We walk down the street, making a left on the empty and dark road where we parked. Very smart of me to pick a street with little to no traffic. Perfect spot for getting mugged, but also—now that I think about it—it might be the perfect spot for a quick sexual escapade if I can gather the courage to propose it. Other than the hand on my lower back, there hasn’t been any contact between us. Other than his roaming eyes, there hasn’t been any indication that he’s thinking about the same things. But I’ve been going crazy for the past hour and I need something.
I stand by my car, turning to face him. Alex keeps his distance, forever the gentleman, when all I want is for him to take a step forward, slam me against the car, and kiss me senseless.
“I guess this is good night,” he murmurs, his eyes fixating on mine like he’s looking for something.
“Do you know what I haven’t had in a while?” I ask him, twirling a piece of my hair around my finger.
“What’s that?” he asks, taking a step closer and showing that he can read the damn signals. A hot, easy to talk to, gentleman who’s smart too. If this man is single because he doesn’t know how to fuck, I’m going to be so pissed.
“A good night kiss,” I whisper into the air, biting my lip and not dropping my gaze for one second.
“Oh yeah?” He presses closer, placing a hand on the window of my car and caging me in. His other hand caress down my cheek until his fingers reach my neck and he holds me in place.

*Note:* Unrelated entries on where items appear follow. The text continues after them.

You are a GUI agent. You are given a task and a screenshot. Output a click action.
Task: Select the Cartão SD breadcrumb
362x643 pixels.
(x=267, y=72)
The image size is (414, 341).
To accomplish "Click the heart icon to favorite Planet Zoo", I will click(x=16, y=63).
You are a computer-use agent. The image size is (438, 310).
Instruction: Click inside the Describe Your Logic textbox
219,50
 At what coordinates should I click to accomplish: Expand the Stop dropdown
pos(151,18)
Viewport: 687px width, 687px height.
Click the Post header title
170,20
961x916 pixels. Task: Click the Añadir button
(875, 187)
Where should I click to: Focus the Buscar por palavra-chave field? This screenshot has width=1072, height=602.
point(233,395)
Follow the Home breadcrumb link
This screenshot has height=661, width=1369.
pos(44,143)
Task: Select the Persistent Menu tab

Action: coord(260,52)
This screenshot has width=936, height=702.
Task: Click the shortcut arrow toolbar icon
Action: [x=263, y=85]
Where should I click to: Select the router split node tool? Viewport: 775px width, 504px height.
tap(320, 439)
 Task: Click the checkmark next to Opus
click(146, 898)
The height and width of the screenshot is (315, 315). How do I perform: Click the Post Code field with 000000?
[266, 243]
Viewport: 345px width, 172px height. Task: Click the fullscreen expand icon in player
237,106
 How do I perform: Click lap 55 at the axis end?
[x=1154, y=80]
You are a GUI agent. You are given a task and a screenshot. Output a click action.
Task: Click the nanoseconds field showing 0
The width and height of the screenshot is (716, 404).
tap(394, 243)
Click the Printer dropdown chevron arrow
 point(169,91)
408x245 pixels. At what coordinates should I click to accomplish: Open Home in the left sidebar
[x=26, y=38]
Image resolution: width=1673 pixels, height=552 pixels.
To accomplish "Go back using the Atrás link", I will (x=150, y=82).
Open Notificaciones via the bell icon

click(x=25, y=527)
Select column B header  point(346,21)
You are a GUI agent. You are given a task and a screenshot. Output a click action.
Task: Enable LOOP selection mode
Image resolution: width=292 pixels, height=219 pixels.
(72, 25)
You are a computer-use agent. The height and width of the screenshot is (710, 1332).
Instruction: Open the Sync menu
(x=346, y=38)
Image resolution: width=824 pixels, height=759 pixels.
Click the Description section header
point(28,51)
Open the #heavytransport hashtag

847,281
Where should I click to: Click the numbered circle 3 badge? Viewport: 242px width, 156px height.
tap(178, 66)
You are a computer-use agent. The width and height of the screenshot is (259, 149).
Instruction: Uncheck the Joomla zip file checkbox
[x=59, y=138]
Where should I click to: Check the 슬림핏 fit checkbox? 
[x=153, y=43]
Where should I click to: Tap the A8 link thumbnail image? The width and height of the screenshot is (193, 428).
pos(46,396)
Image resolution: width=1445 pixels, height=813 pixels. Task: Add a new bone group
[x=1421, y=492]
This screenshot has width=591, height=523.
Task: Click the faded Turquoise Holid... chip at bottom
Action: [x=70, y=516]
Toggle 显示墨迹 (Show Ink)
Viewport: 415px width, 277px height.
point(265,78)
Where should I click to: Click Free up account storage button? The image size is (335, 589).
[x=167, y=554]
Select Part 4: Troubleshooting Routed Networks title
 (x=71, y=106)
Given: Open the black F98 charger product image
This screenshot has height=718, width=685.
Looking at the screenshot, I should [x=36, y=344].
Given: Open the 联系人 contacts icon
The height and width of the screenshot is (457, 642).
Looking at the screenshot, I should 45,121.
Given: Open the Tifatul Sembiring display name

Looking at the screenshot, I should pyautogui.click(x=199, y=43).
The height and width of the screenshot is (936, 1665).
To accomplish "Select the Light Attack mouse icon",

“I can rectify that.” His deep voice rumbles over my lips before he closes the small gap between us, brushing his lips to mine.
As our lips touch, it’s like a whisper, delicate and inviting. He gets comfortable exploring my mouth and slowly deepens the kiss. His hand tightens the grip he has on my neck, pulling me closer to him. I hum a quiet moan behind my lips and when I roll my hips against his pelvis, I notice how hard he is already. He lets out a guttural groan, deepening the kiss even more. Claiming my mouth as his own even if just for this moment.
He breaks the kiss and his breath is warm against my lips. The lingering taste of root beer on my tongue makes me crave one more taste. It’s making me crave more of him. We stand there quietly panting in each other’s arms.